TASK TO COMPLETE
Copy the material below word for word, starting at the line that contains "You are a computer-use agent. The" and continuing through the last line of the material.

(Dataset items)
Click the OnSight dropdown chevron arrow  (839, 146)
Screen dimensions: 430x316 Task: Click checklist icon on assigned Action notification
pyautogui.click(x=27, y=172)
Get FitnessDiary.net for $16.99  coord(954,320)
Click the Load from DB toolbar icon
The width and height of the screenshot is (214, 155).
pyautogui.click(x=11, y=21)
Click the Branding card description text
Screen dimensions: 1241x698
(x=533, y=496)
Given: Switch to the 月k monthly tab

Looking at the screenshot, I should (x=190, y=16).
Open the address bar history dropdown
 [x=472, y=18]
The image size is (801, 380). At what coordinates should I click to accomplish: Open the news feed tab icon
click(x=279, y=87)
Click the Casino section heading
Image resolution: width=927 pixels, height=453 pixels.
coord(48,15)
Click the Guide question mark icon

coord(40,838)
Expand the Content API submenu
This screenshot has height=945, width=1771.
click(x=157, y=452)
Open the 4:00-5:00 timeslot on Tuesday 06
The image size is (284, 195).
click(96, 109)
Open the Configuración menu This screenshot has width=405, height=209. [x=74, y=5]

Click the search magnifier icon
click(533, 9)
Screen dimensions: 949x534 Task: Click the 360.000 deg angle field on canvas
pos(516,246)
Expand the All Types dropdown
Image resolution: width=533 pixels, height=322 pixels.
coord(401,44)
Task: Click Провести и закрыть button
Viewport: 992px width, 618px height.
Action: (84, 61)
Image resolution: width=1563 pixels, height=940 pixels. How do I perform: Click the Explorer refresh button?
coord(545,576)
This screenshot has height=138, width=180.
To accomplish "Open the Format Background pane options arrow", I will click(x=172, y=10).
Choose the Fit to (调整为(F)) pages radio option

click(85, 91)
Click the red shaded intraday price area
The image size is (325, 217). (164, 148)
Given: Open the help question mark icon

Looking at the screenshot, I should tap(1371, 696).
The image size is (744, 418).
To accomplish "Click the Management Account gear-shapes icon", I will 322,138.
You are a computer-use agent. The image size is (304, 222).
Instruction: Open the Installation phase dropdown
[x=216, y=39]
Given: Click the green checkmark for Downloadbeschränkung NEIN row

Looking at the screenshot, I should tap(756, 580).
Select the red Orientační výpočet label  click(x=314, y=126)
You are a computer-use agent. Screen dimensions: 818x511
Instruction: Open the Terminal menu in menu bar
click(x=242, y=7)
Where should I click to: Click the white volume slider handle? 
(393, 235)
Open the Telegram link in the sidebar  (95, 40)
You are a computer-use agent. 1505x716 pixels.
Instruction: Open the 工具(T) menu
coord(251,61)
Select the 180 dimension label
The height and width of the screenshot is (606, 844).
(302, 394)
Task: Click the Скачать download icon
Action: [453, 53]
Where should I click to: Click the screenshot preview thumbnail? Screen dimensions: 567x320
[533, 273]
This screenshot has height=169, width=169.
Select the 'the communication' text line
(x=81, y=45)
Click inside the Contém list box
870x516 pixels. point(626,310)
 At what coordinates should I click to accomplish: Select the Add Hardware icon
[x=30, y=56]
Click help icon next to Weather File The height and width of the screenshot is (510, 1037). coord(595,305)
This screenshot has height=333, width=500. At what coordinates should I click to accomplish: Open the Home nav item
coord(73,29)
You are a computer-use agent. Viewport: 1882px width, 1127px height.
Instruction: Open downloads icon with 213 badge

ANSWER TO THE PROBLEM
You are a computer-use agent. The image size is (304, 222).
Instruction: Open the Installation phase dropdown
[x=216, y=39]
Given: Click the green checkmark for Downloadbeschränkung NEIN row

Looking at the screenshot, I should tap(756, 580).
Select the red Orientační výpočet label  click(x=314, y=126)
You are a computer-use agent. Screen dimensions: 818x511
Instruction: Open the Terminal menu in menu bar
click(x=242, y=7)
Where should I click to: Click the white volume slider handle? 
(393, 235)
Open the Telegram link in the sidebar  (95, 40)
You are a computer-use agent. 1505x716 pixels.
Instruction: Open the 工具(T) menu
coord(251,61)
Select the 180 dimension label
The height and width of the screenshot is (606, 844).
(302, 394)
Task: Click the Скачать download icon
Action: [453, 53]
Where should I click to: Click the screenshot preview thumbnail? Screen dimensions: 567x320
[533, 273]
This screenshot has height=169, width=169.
Select the 'the communication' text line
(x=81, y=45)
Click inside the Contém list box
870x516 pixels. point(626,310)
 At what coordinates should I click to accomplish: Select the Add Hardware icon
[x=30, y=56]
Click help icon next to Weather File The height and width of the screenshot is (510, 1037). coord(595,305)
This screenshot has height=333, width=500. At what coordinates should I click to accomplish: Open the Home nav item
coord(73,29)
You are a computer-use agent. Viewport: 1882px width, 1127px height.
Instruction: Open downloads icon with 213 badge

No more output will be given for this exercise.